WHAT TO PRODUCE
Copy out every line of the listing below word for word, leaving out the pictures.

Start of DATA

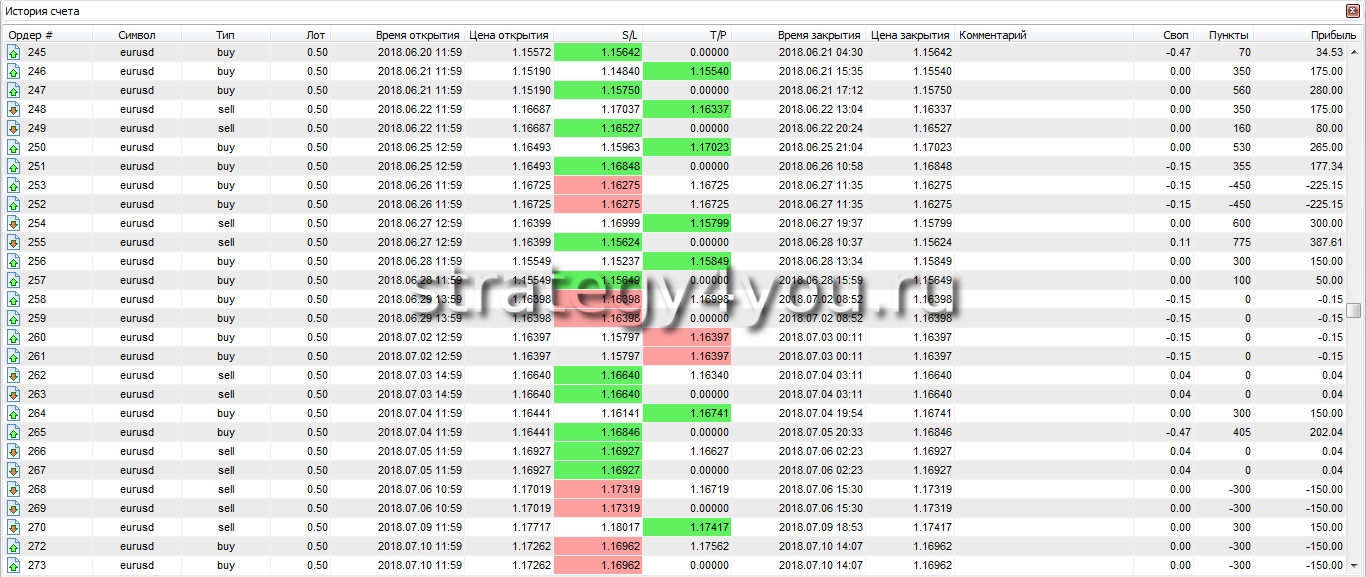Click the sell icon on order 266 row
Image resolution: width=1366 pixels, height=577 pixels.
click(14, 451)
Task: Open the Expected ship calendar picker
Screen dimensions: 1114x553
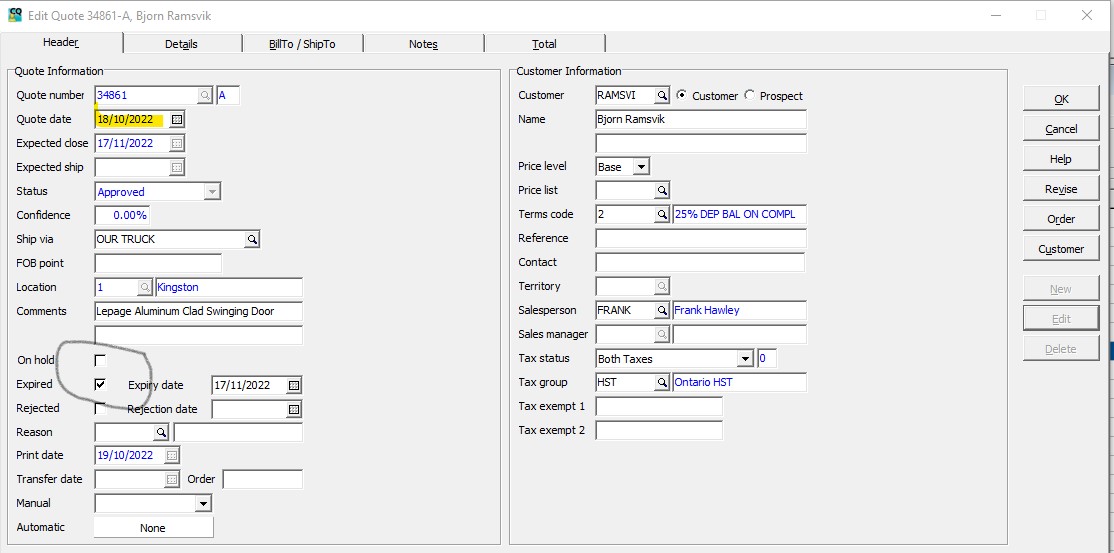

End of DATA

PROBLEM SOLUTION
Click the sell icon on order 266 row
Image resolution: width=1366 pixels, height=577 pixels.
click(14, 451)
Task: Open the Expected ship calendar picker
Screen dimensions: 1114x553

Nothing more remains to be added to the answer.